### Goal:
Rewrite every line of the listing from the line holding "You are a GUI" through the end of the listing, both ends included and requests kept. Shift each coordinate in the answers by adding 86 to it, and leave the pictures out.
## START
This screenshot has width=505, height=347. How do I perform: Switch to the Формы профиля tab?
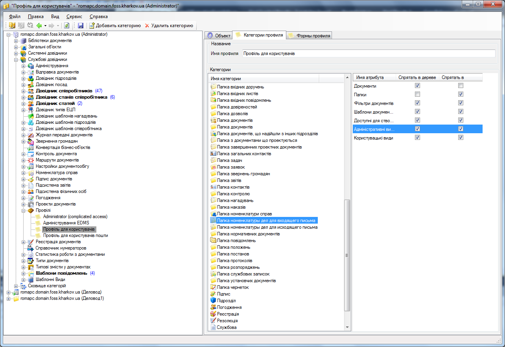(309, 35)
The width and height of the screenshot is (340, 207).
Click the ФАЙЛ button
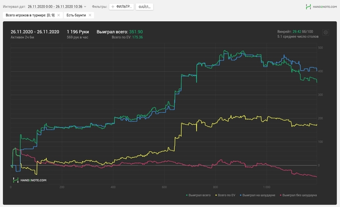(x=144, y=7)
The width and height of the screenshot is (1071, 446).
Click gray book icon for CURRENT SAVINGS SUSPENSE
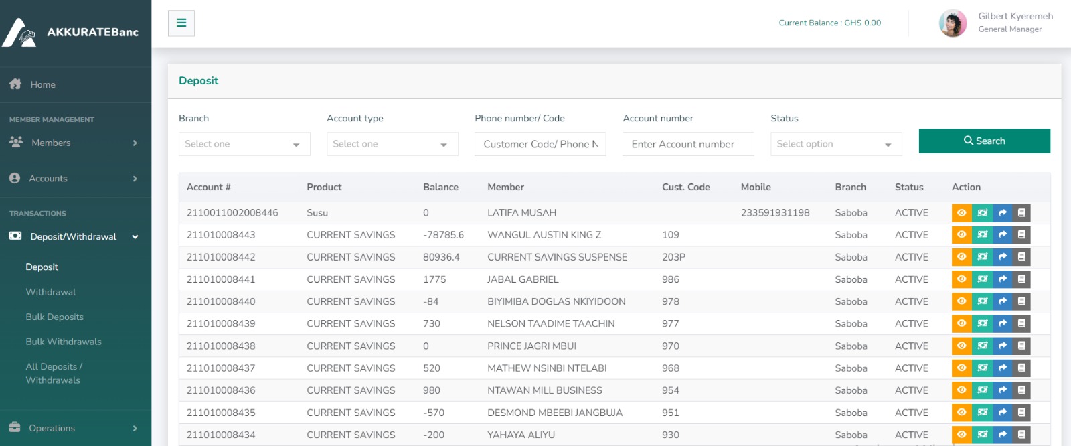(x=1021, y=257)
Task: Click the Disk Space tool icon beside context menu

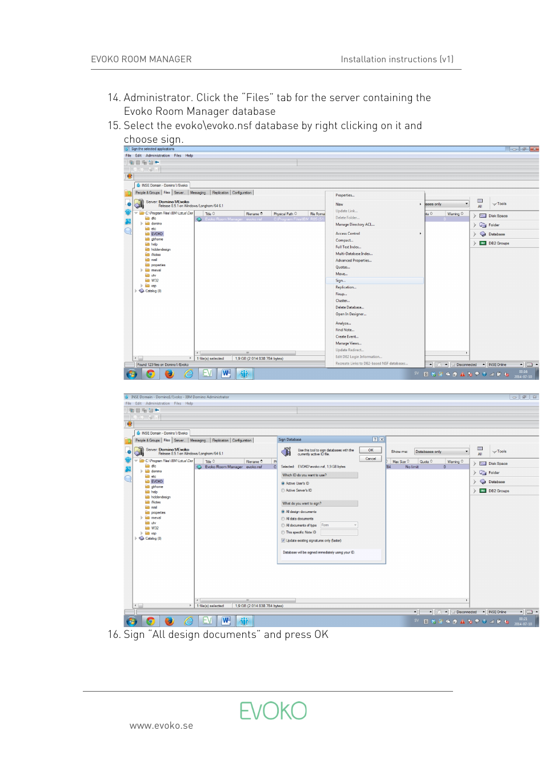Action: coord(483,216)
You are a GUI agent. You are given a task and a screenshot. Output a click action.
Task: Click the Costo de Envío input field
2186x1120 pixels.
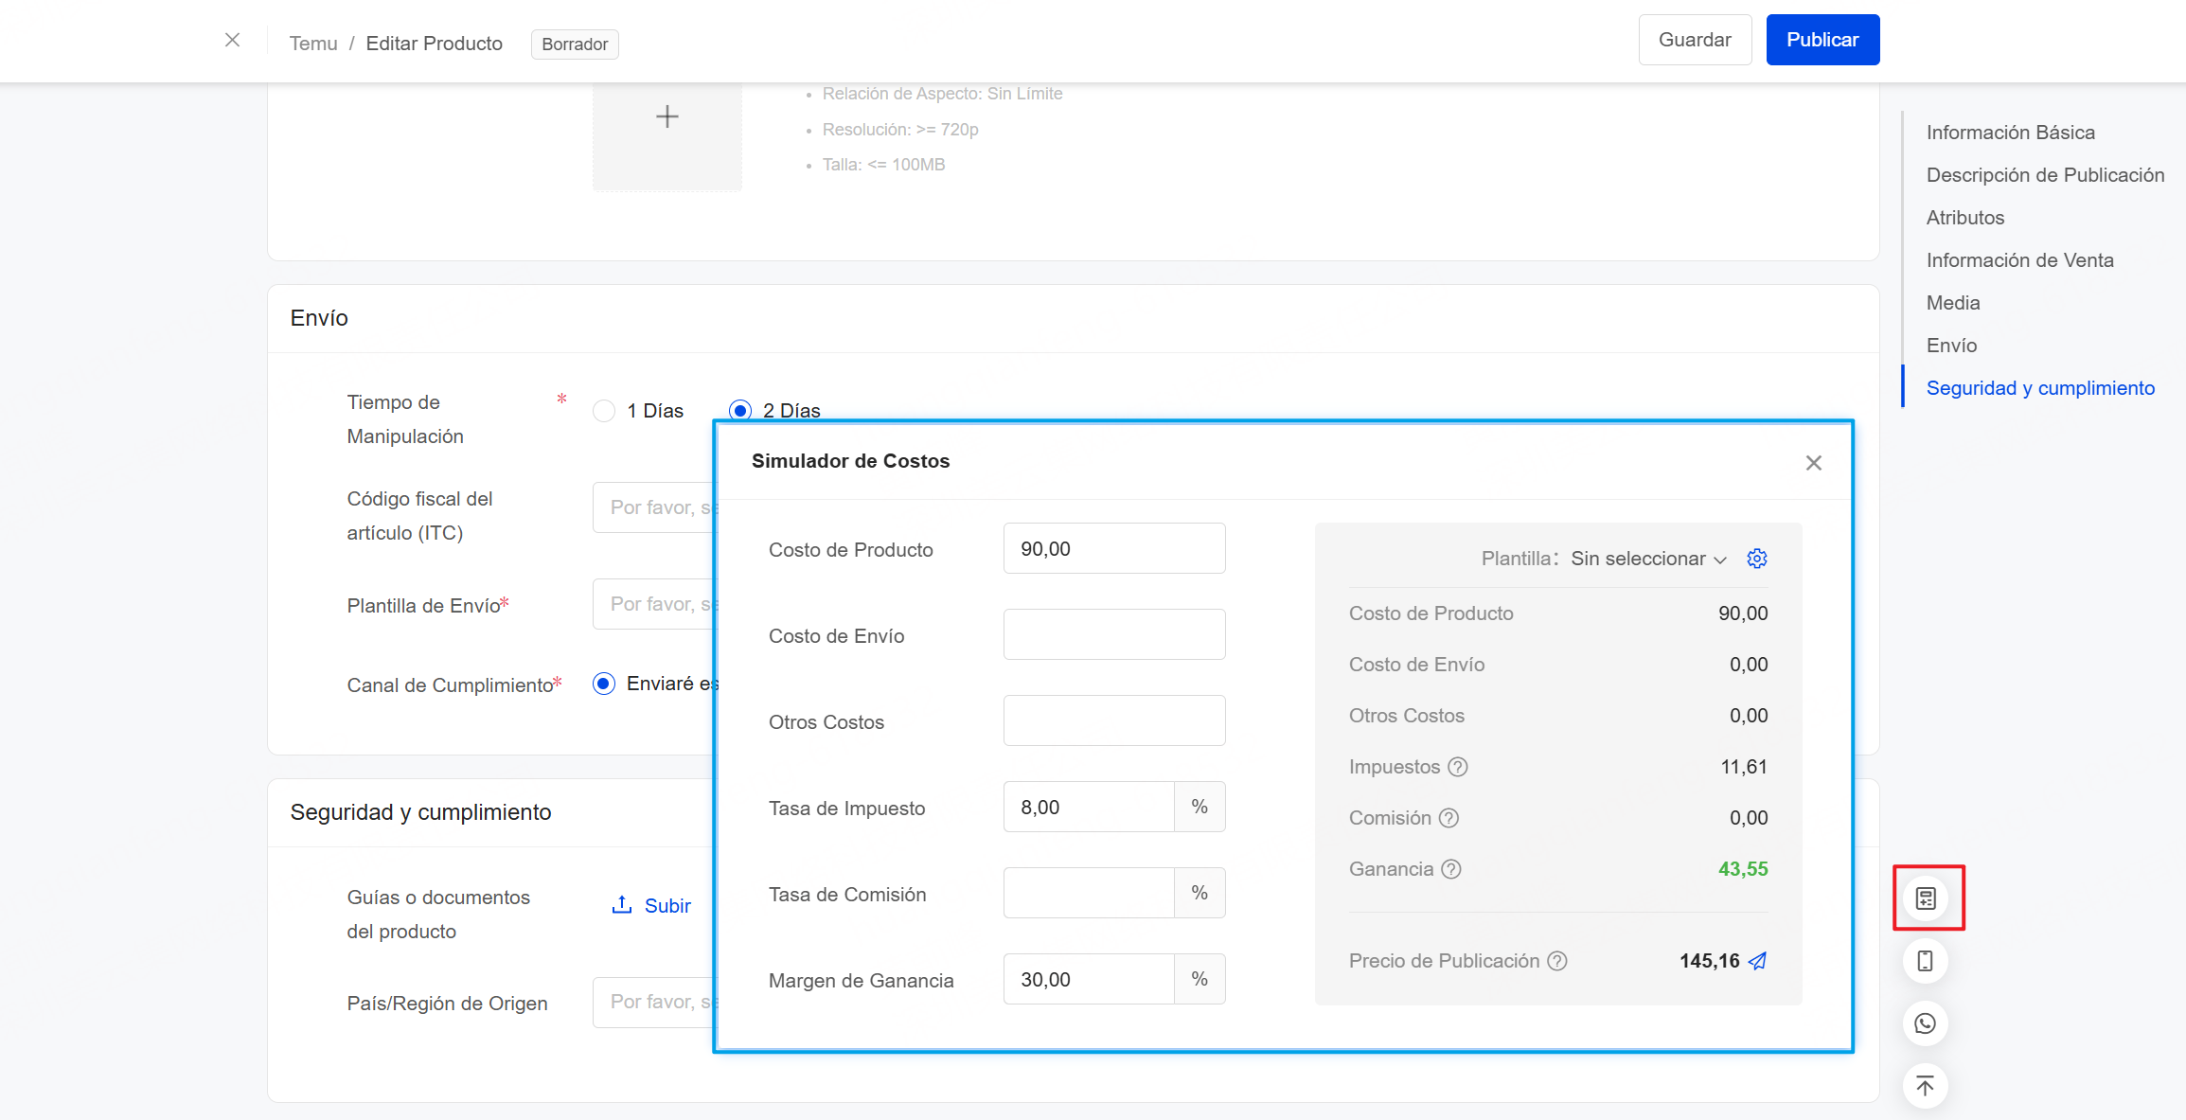point(1114,634)
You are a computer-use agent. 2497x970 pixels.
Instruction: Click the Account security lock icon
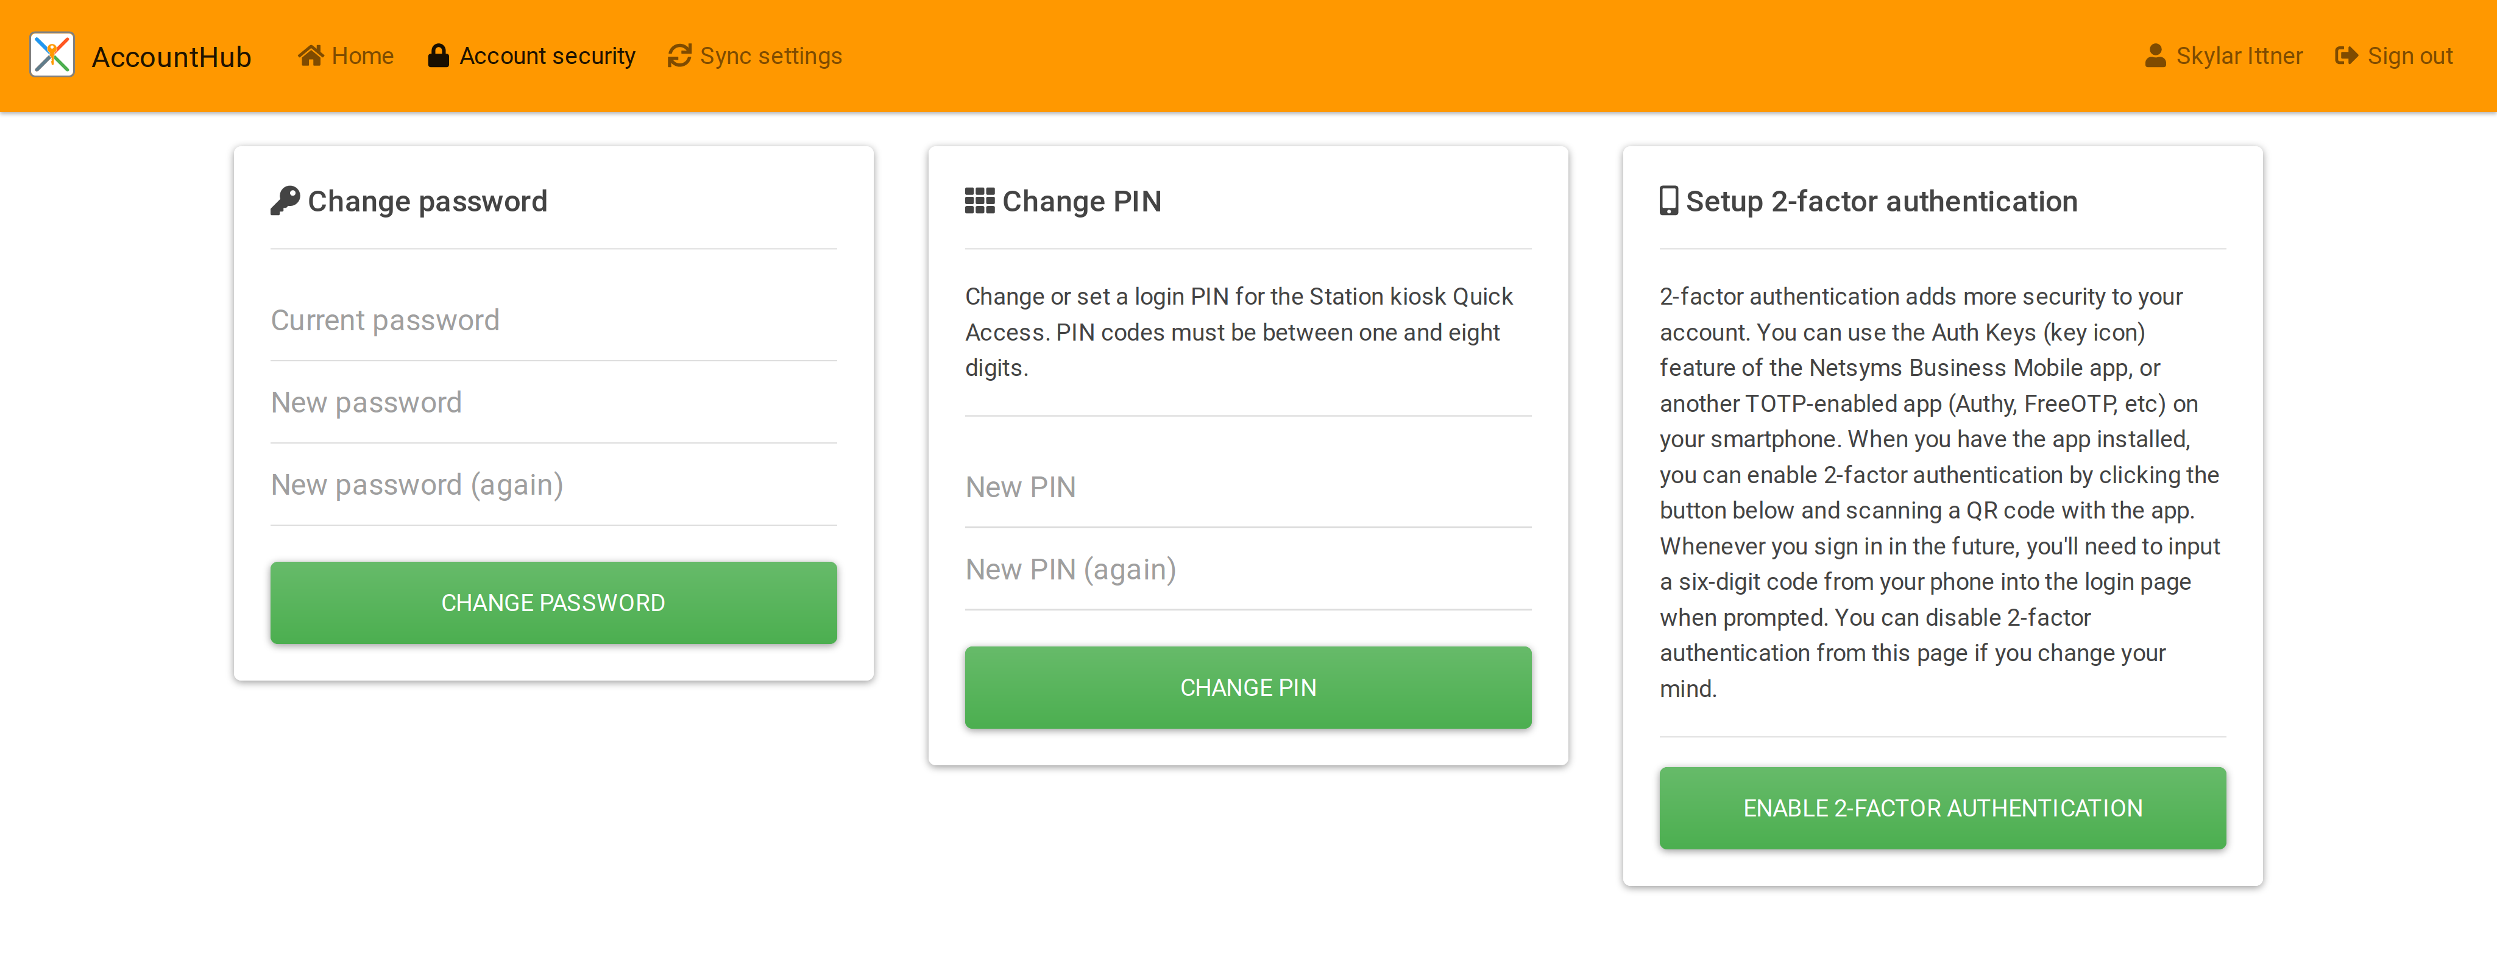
## END
### Exercise output:
You are a GUI agent. You are given a task and a screenshot. Output a click action.
Task: Click the Costo de Envío input field
2186x1120 pixels.
point(1200,720)
You are a computer-use agent. 2497x970 pixels.
Instruction: Click the Account security lock icon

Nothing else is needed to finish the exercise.